Active Noise Control of Enclosed Sound Fields Optimising the Performance

Abstract: Active noise control is the art of reducing a primary unwanted sound field by interference with an actively created secondary sound field. To achieve high reduction, it is crucial to obtain both temporal and spatial matching between the primary and the secondary sound fields. Temporal matching is maintained by using a fast, powerful control system that is capable of tracking any changes in the input characteristics without delay. Spatial matching requires that the positions for the actuators and sensors in the control system are carefully selected.

In Active vibration control, the primary objective is to minimise a vibration field. This is done using structural actuators and sensors. Active structural acoustic control reduces the sound radiation from a vibrating surface. In this case, structural actuators are used to minimise the sound field as measured by a number of acoustic sensors.

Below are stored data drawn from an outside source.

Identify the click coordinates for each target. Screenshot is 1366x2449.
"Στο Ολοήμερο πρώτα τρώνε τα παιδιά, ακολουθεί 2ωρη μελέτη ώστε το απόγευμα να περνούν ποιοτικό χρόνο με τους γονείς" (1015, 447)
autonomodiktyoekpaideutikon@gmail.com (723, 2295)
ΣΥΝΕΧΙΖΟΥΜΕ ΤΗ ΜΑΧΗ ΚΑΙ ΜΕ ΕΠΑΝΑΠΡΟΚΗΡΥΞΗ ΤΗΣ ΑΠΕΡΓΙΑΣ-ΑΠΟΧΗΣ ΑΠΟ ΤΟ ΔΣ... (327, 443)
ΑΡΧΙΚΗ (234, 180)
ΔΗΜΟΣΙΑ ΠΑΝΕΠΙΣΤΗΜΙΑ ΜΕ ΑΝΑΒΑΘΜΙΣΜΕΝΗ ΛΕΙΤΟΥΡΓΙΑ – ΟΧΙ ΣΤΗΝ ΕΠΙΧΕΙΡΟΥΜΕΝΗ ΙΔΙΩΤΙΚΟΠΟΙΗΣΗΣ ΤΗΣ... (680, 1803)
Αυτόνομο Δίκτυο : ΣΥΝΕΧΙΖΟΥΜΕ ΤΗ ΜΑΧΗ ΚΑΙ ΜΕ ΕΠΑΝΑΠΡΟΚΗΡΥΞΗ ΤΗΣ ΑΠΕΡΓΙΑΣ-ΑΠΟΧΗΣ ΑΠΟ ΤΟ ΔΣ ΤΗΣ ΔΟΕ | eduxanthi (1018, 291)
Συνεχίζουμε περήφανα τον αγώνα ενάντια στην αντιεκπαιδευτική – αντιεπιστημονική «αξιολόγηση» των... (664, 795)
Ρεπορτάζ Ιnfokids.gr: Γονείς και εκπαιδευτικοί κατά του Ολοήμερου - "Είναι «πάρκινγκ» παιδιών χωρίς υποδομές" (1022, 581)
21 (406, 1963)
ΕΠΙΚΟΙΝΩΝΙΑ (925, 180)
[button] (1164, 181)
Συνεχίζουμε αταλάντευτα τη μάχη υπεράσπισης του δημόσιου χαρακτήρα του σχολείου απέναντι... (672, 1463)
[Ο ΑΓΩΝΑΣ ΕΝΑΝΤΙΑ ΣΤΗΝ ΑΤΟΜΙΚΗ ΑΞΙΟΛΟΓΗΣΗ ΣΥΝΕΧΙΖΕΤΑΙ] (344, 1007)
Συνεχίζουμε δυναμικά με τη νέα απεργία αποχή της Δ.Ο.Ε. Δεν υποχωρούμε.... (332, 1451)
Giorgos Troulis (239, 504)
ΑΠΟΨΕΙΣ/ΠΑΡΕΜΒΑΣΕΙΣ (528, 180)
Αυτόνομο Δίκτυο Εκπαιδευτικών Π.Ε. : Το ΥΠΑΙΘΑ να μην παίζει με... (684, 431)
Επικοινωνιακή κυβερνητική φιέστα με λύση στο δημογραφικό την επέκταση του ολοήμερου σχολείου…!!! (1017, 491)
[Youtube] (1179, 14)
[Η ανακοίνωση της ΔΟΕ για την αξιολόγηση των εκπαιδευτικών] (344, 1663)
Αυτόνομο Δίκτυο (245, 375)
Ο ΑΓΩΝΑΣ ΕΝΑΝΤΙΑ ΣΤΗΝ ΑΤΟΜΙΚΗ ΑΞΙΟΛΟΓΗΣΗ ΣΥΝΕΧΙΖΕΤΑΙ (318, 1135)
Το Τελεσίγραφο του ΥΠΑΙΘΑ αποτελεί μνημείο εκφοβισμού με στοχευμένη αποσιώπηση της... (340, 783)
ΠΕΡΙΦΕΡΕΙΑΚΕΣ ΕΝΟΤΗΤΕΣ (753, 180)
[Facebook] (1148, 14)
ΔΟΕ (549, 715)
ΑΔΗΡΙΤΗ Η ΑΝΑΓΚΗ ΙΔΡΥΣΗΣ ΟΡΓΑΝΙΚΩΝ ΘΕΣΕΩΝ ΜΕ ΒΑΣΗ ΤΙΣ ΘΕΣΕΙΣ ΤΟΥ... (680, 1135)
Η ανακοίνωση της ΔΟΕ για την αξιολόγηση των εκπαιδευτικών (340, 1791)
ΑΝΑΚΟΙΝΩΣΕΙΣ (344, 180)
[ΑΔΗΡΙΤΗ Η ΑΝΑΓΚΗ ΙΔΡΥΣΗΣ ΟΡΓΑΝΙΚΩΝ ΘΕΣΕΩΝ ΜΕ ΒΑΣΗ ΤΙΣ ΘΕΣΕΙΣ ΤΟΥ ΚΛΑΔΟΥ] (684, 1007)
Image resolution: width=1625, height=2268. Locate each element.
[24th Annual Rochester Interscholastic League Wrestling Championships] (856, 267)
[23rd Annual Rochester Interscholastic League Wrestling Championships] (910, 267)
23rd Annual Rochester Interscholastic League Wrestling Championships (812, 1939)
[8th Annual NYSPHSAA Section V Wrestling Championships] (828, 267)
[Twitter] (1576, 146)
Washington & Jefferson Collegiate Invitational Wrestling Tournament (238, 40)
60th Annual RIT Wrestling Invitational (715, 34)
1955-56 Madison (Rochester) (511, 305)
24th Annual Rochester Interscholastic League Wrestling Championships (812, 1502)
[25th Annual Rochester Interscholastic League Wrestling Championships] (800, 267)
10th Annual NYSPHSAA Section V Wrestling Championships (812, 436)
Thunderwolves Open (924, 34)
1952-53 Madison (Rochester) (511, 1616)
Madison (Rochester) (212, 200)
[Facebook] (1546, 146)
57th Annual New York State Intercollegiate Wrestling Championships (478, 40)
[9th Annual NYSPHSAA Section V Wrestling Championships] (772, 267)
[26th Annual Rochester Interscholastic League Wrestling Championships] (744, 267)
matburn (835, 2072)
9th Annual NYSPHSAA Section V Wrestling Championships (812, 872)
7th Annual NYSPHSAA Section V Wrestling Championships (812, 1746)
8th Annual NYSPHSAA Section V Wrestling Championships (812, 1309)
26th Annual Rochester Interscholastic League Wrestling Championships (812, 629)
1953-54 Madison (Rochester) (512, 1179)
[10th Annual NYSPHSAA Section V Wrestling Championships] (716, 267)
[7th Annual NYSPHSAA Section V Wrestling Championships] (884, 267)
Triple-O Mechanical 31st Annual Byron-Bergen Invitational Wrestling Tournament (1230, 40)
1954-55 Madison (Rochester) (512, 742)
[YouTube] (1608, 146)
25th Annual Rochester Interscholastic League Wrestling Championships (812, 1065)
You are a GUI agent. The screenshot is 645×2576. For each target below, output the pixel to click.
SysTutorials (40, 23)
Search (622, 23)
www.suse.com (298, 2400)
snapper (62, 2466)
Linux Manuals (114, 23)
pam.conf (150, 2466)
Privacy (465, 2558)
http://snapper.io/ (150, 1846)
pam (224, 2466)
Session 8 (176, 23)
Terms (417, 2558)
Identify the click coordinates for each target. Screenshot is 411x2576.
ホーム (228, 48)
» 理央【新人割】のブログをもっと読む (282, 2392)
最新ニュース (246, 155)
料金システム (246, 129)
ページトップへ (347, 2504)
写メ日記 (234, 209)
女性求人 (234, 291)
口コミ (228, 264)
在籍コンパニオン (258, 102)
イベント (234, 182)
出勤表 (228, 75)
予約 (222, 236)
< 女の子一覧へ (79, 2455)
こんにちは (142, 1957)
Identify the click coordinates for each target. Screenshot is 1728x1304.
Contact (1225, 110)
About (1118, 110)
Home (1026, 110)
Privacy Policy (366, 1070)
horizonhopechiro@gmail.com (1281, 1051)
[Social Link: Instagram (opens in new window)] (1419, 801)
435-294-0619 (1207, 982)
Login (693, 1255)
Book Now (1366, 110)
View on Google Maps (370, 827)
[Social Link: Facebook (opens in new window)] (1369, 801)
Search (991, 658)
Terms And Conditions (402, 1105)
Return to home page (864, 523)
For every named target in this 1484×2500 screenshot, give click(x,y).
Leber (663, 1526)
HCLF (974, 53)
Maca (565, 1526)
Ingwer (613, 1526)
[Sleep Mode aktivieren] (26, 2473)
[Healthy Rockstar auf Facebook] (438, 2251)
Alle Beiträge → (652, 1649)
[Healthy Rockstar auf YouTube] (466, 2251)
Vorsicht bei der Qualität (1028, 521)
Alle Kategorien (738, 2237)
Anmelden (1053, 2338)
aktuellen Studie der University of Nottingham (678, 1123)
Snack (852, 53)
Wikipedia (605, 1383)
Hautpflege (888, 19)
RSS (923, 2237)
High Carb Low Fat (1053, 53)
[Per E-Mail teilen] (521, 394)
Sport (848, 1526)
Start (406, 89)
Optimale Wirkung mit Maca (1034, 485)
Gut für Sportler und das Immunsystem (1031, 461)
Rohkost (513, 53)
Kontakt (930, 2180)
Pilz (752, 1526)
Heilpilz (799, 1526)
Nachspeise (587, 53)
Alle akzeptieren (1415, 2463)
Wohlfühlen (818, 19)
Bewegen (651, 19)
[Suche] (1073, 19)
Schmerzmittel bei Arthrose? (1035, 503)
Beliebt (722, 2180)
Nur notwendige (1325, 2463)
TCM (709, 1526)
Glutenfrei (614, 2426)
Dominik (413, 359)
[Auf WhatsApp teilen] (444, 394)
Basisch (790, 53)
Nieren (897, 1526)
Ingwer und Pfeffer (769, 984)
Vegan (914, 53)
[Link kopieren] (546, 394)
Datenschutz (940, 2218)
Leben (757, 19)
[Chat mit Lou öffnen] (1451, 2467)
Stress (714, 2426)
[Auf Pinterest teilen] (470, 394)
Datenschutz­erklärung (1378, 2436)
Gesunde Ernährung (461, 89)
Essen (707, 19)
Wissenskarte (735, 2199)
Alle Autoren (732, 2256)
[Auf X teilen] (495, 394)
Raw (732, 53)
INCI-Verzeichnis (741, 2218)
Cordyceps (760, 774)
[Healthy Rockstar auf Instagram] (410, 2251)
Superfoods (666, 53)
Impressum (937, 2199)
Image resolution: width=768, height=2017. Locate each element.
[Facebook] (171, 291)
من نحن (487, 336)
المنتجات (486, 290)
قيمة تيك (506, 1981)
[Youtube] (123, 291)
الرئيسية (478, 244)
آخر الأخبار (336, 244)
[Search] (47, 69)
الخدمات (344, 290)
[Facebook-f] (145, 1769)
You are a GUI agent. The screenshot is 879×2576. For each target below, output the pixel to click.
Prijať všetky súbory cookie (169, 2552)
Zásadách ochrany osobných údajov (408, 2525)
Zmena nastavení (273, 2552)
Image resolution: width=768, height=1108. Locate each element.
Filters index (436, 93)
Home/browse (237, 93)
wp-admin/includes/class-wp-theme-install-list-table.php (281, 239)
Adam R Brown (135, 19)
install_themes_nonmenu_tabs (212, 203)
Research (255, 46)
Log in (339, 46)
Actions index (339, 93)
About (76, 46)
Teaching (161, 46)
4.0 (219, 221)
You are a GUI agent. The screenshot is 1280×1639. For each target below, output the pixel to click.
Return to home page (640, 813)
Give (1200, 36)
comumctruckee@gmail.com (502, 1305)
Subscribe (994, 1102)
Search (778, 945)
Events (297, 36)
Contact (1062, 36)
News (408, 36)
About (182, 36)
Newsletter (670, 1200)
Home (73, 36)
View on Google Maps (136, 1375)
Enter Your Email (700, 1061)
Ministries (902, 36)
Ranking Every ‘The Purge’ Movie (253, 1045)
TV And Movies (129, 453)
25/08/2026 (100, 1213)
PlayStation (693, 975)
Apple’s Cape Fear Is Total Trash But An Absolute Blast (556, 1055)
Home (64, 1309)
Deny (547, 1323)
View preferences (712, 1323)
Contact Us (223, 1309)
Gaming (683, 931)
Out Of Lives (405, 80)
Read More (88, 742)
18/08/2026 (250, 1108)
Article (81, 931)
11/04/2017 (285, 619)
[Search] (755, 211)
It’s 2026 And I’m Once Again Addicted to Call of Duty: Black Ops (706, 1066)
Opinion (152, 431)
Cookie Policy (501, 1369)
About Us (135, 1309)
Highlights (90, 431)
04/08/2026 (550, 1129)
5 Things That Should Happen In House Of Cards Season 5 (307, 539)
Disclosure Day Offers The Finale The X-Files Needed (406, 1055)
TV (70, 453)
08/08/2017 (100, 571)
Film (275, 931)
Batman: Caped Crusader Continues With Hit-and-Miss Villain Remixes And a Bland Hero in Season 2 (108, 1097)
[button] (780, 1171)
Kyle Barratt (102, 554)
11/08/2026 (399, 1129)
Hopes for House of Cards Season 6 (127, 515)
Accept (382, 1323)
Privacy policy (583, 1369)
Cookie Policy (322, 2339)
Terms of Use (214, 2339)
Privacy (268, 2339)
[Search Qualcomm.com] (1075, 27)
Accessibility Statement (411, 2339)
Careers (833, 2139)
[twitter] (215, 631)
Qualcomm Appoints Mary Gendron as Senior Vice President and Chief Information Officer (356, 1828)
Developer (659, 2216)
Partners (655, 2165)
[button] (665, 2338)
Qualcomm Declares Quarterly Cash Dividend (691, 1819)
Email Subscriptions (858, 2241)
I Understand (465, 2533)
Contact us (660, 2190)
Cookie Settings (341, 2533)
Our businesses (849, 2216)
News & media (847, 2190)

This thesis is primarily dedicated to the active control of harmonic, enclosed sound fields. A number of multiple-error, multiple-output control algorithms, derived from the complex LMS algorithm are presented. Among the virtues of these algorithms are fast convergence and low computational complexity. Performance results are presented from off-line computer evaluations using in-flight data from a Dornier 328 twin-propeller aircraft. Results are also presented from measurements in a Mock-Up of a SAAB 340 aircraft.

In most practical applications of active noise control, finding the optimal positions for the actuators and sensors in the control system is a difficult task that goes well beyond acoustic intuition. This is especially true in applications where the control sensors must be placed away from the desired ''zone of quiet''. A method is presented for searching for a sub-optimal configuration of actuators and sensors, along with a discussion on evaluation methods. The search algorithm is based on a model for simulated annealing.